Russia rejected the EU as undemocratic? ? ? When? Who? Must have been Vlad who has said that. Yeah, he's so worried about democracy.

Quoting Apollodorus
Germany which was under enemy military occupation was ordered to join.

By whom? The Rockefellers?

Quoting Apollodorus
France was pressured to join.

Again who?

So according to you, who pressured Jean Monnet and Robert Schuman to go on with the idea of integration and common markets? Again the Rockefellers?

Have you ever contemplated that after such ruinous wars starting with the Franco-Prussian war of 1870 and then continuing with World War I and World War II, all wars that left France in ruins and the two last ones with Germany too, that the political elites of both countries would finally, after millions of dead, come to the conclusion that there has to be another path forward than the adversarial, bellicose position that had lead to prolonged adversity and such calamity for so long?

Because the truth is the politicians like Monnet, Schuman, Adenauer, Bech, Beyen, De Gasperi didn't need to be pressured by some above entity (Bankers?) to work for European integration. They genuinely wanted something else than the environment that had brought so much death and destruction to their countries. Even Churchill favoured European integration and had the clear mind to have the UK to stay out of it (which now doesn't look like a bad idea, actually).

Oh yes, I bet bankers loved the idea. You can obviously find the Rockefellers, and of course the (ghasp!) Rothchilds, to having been in favor of European integration. Yet bankers are just ONE reason among others. But to argue that it was the bankers that did everything, were the most important reason is simply biased and wrong. To forget that EEC and the European integration process had it's roots in a continent that had experienced two diabolical wars that obviously killed fervent nationalism and the last jingoist in Western Europe for a while is simply an error.


Apollodorus August 13, 2021 at 21:51 #579425
Quoting javi2541997
For example: I completely do not understand why despite the fact, we are the most tourist country of the world, most of the Spaniards lack of English skills. Can anyone explain this to me?


Good point. One of the issues I have heard of is that Spanish schools tend to teach English spoken with a Spanish accent. I don't know how true that is, but presumably Spaniards have plenty opportunities to learn better English with the help of the social media and other communication technologies?

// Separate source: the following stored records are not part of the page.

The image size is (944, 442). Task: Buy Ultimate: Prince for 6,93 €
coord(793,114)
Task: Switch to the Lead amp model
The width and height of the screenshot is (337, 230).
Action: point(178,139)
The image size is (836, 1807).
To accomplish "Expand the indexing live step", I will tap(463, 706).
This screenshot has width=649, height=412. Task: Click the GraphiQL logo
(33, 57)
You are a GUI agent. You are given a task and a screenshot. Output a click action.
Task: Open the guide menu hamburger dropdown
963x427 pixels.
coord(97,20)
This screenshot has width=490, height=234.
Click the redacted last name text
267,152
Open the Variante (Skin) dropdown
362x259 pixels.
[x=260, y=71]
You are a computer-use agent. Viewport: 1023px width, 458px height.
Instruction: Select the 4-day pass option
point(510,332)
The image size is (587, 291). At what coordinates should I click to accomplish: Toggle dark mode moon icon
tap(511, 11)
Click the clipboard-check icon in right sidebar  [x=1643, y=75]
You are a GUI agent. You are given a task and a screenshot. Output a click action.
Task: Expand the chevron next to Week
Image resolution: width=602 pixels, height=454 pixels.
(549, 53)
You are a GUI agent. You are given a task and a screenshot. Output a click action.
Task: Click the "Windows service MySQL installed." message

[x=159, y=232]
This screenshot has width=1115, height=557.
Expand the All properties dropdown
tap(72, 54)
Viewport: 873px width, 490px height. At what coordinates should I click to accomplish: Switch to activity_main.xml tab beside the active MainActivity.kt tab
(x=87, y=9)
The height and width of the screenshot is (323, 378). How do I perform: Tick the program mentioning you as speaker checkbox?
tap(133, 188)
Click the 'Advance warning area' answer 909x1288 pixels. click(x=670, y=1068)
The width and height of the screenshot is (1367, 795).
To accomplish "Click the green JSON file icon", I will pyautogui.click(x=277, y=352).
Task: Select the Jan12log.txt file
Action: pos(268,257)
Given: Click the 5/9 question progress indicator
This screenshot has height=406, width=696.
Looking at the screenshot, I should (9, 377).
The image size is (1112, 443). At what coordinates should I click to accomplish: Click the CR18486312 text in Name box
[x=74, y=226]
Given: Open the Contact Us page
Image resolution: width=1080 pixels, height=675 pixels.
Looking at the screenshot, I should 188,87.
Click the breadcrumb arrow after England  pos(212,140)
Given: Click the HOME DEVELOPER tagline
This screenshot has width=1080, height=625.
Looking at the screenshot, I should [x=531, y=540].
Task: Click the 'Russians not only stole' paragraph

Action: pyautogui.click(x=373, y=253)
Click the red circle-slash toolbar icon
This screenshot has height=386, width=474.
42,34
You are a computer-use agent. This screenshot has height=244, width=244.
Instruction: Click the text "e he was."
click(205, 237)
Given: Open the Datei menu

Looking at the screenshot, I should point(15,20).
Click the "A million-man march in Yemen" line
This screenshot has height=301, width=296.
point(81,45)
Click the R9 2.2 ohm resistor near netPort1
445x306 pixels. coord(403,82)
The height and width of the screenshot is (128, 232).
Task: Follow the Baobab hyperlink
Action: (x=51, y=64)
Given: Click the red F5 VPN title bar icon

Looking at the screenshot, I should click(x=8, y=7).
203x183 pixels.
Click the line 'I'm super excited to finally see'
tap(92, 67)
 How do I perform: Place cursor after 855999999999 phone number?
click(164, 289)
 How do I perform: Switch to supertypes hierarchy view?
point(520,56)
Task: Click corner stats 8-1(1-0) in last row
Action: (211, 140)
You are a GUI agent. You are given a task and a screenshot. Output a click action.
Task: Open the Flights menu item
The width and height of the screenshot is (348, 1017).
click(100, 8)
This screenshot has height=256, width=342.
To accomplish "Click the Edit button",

Having said that, there are lots of other European countries where foreign languages are not necessarily a priority, England and France among them. The situation is possibly different in Germany and Scandinavian countries like Sweden, Norway, and Denmark where the national language is closer to English than Spanish.

I was once told by Swedish students that the reason they speak such good English is that they watch English-language movies with Swedish subtitles.

But do you think better English would improve Spain's unemployment figures?

As regards education standards, I think most European countries have various issues, possibly due to lack of government investment and because young people either can't make up their mind as to what sort of education and career options to go for or simply for lack of interest. And I don't think the state benefits system helps either.

Upbringing and culture in general may be another factor.



Apollodorus August 13, 2021 at 22:09 #579431
Quoting ssu
Russia rejected the EU as undemocratic? ? ? When? Who? Must have been Vlad who has said that. Yeah, he's so worried about democracy.


You are not paying attention, are you?

It was Stalin, not Putin. I was talking about the Marshall Plan and the ECSC that formed the basis of the EU. They were launched when Stalin was in power. He put pressure on East Germany, Poland, Czechoslovakia, Hungary, Romania, Bulgaria, Albania, Yugoslavia and Finland to reject the Plan.

Germany was controlled by US military governor McCloy who was a lawyer with close links to the Rockefellers.

Schuman was under pressure from State Secretary Dean Acheson. Monnet was not elected by anyone was he?

Of course politicians were involved and so were bankers and industrialists. What I am saying is that it was not an initiative of the European people.

See OSS, CIA and European Unity: The American Committee on United Europe, 1948-60


javi2541997 August 14, 2021 at 07:25 #579611
Quoting Apollodorus
Spaniards have plenty opportunities to learn better English with the help of the social media and other communication technologies?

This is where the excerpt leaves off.